THE LEGACY OF AMERICAN SPLENDOR: AUTOBIOGRAPHY COMICS
by Allen Ribo
American Splendor is an autobiographical comic book that chronicled the life journey of writer Harvey Pekar. A book that was integral to the underground comics movement in the seventies, it helped to inspire an interest in self-publishing/publishing independent comic books. Three contemporary comic creators come to mind when comparing Splendor to the modern independent comics: Dustin Harbin and Lucy Knisley.
DIARY COMICS vol.1
Diary Comics is an autobiographical comic created by cartoonist Dustin Harbin. The story chronicles his life as a workshop teacher, a nighttime cartoonist and a kung-fu practitioner. The similarity of this book to splendor is the evolution of his narrative; from a constant reminder about his lack of ‘skill’ to being a confident comedian in his episodic tales, they share the metamorphosis of finding confidence in their work.

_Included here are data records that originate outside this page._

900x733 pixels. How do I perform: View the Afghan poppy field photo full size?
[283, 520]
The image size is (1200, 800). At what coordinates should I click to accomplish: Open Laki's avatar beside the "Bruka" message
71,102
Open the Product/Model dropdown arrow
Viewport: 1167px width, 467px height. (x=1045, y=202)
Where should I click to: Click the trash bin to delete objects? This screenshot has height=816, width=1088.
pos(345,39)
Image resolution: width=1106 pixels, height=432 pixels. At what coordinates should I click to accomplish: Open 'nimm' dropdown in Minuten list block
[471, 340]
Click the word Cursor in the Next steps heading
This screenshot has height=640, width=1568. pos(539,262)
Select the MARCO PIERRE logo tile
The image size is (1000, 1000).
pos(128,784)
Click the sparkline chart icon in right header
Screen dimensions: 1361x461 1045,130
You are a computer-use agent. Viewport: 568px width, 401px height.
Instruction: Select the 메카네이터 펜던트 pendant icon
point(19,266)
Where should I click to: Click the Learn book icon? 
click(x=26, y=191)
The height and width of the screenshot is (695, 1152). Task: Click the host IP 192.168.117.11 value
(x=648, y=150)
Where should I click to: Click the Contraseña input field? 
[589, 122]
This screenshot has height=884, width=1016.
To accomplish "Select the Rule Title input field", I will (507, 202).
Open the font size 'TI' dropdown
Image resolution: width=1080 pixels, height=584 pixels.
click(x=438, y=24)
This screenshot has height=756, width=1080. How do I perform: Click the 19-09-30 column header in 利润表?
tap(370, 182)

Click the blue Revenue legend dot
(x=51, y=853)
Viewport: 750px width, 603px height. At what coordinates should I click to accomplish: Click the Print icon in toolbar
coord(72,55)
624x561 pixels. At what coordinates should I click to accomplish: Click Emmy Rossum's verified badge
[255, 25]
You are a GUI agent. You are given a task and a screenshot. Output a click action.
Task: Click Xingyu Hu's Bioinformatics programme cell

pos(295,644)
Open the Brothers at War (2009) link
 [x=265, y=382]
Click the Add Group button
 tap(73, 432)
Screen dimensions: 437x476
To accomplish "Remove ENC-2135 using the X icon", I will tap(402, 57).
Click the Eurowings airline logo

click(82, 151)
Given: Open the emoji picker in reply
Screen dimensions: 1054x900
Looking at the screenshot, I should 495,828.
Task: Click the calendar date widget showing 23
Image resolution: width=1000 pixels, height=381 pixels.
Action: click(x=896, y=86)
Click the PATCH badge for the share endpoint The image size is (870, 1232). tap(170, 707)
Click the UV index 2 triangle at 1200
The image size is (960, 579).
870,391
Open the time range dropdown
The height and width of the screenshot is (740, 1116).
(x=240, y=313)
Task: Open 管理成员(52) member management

The difference is evidenced by his lifestyle; Dustin is often socializing with his friends and frequently discusses off-and-on relationships and a menagerie of Pop Culture references. Pekar was often socially isolated with the exception of the few friends he could rely on such Robert Crumb. An entry on kung-fu exercise fits the comedic tone of Diary Comics:
“I’ve been trying to gain some muscle weight lately. Sometimes I get really gung ho and work out twice in one day, doing weights in the afternoon…then kung fu at night. But then gorge myself on oreos after dinner.”
French Milk is a comic journal by Lucy Knisley, collecting entries of her personal experiences during her trip to France. The visual narrative shifts between photomontages, sketches and notes as it covers themes of French comics history, romance, food, architecture and the history of France. Knisley articulates about her experience with French pastries, her family relationship, the constant mention of missing her boyfriend, and extensive notes on art in France (architecture, paintings, etc). Some of the entries are humor-based, and others entries leave the reader sympathetic to her woes (such as her transition to life changes):
“10:47 pm- Then when mom tried to talk to me about financial responsibility while we were out walking by the Soldes, I had a total panic attack, and walked home sobbing and hyperventilating. Followed by a horrible headache. I became very disturbed and depressed and horrible.”
As the story continues, Lucy begins to appreciate the sights in Paris, improves her relationship with her mother (whom is with her for the duration of the trip) and expresses how love of the country when she travels back to the United States. In comparing this book to the life of Harvey Pekar, Knisley’s trip to France is a journey of self-exploration, filled with surprises both good and bad as it attributes to her maturation process. In Splendor, Harvey dealt with his compounding problems through the book and eventually found peace in his ‘chaos’ at the end of his career.
The journey of a comic creator and the willingness to open their lives up to the audience is a fascinating tale. For Dustin, Lucy and Harvey, they used the comic medium as a means to deal with their trials and tribulations as well as sharing their moments of happiness.